What are the symptoms?
The three main symptoms are mobility problems, forgetfulness/confusion (dementia) and urinary incontinence.
However, diagnosis is still difficult due to some of the symptoms being similar to other disorders, e.g. Alzheimer’s, Parkinson’s disease or simply increasing age. Many cases go completely unrecognised and are never treated.
Dementia will include short -term memory loss, forgetfulness and difficulty in dealing with everyday tasks. Because these symptoms appear gradually and are commonly associated with old age, many people think they are normal and assume they must learn to live with their problems.
Mobility problems may include a shuffling or wide based gait which could result in frequent falls.

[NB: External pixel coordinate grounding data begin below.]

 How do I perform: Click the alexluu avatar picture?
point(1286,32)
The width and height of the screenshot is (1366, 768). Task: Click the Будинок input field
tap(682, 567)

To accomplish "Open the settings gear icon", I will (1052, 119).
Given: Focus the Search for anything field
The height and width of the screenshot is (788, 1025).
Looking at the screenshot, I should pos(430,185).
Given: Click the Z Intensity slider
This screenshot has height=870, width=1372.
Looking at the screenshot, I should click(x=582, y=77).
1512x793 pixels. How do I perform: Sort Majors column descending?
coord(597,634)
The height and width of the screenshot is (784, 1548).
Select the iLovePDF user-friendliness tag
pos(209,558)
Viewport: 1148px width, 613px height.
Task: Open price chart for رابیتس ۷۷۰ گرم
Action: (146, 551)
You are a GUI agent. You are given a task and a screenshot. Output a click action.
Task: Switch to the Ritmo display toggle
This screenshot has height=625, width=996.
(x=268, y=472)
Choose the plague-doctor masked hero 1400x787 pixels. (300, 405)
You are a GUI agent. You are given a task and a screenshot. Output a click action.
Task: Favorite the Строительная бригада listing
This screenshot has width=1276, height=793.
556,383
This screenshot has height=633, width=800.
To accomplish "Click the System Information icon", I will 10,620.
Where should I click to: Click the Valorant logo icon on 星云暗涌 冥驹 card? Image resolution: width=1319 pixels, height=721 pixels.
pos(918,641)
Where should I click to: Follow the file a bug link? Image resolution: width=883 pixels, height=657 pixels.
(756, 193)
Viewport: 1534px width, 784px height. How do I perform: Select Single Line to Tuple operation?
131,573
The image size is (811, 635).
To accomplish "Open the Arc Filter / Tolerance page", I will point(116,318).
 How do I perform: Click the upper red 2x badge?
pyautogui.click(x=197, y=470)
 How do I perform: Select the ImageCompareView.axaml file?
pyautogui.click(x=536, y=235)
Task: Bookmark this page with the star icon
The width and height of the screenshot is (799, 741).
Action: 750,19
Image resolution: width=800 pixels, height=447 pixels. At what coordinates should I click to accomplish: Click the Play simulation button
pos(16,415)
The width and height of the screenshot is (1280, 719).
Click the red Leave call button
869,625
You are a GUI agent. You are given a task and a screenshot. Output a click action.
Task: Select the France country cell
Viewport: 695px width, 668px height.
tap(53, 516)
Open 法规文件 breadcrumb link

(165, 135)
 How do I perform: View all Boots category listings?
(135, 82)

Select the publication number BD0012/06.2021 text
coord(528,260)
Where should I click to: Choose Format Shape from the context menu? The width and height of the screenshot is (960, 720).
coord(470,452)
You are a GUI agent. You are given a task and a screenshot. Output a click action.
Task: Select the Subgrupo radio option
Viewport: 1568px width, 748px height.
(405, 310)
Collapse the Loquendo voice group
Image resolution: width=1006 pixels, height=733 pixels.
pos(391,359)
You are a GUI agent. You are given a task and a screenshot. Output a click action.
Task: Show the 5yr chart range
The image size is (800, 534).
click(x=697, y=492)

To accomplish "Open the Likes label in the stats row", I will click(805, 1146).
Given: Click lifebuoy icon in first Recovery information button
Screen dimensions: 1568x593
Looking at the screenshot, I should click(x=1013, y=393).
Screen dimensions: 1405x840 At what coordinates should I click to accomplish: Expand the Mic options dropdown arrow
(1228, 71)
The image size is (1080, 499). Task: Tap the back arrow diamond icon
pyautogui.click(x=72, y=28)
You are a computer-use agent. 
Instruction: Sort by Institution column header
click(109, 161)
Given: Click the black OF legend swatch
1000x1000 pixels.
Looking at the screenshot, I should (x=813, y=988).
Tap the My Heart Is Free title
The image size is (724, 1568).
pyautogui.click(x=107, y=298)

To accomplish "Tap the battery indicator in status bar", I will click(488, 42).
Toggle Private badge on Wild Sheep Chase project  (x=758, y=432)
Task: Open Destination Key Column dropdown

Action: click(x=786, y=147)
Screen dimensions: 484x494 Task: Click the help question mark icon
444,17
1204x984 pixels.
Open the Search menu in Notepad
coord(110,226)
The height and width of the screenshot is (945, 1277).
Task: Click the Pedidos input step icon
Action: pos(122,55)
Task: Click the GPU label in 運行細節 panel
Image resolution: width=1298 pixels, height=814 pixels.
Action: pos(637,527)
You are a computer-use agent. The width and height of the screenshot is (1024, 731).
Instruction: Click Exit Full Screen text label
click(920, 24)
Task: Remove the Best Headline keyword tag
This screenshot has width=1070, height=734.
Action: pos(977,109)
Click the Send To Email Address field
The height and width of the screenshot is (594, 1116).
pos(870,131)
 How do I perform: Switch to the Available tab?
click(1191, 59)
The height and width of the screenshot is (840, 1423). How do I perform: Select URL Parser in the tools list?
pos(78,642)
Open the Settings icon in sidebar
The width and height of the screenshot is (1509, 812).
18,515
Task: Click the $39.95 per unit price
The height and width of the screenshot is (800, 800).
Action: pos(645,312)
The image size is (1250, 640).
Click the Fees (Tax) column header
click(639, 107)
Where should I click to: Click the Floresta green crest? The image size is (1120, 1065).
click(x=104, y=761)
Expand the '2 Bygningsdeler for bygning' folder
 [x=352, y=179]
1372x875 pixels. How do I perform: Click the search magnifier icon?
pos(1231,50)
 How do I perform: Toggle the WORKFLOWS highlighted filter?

Urinary incontinence is usually the last symptom to appear, often starting when someone has difficulty in getting to the toilet in time.
What causes it?
For most patients the cause is unknown.
In some cases an imbalance in the production or absorption of CSF causes the hydrocephalus.
How common is it?
Normal pressure hydrocephalus is not that common; however UK research suggests that up to 2% of patients in the UK aged 60 and over who are thought to have dementia may in fact have NPH. This 2% could represent up to 10,000 people who may be suitable for assessment for treatment.
How is it diagnosed?
A GP should consider referring patients with the three main symptoms to a neurologist or geriatrician.
While it can be difficult to diagnose, the most common diagnostic tools are neuro-imaging devices – such as computerised tomography (CT) or magnetic resonance imaging (MRI) – and a careful clinical assessment; this usually involves a lumbar puncture, when a thin needle is passed into the spinal fluid space30.05.06ne to see if the symptoms are temporarily relieved.
Can it be treated?
Generally, the earlier the diagnosis the better chance of successful treatment.
Assessment of suitability for a shunt varies between hospitals but investigations may include an MR scan; measuring the pressure inside the head either by lumbar puncture or by an intracranial pressure measuring device inserted under anaesthetic through the skull under the scalp and by drainage of CSF by lumbar puncture for a few days to see if a patient improves.
Treatment is by operation when a fine tube and valve (called a shunt) is inserted into one of the spaces of the brain to drain away excess fluid. The fluid is diverted to another part of the body (usually the abdomen), where it is reabsorbed into the bloodstream.
People will respond to the operation in different ways and while in most cases an improvement results (the success rate for shunting can be as high as 80%), the level of this improvement will vary. The rate of improvement will also vary considerably between patients.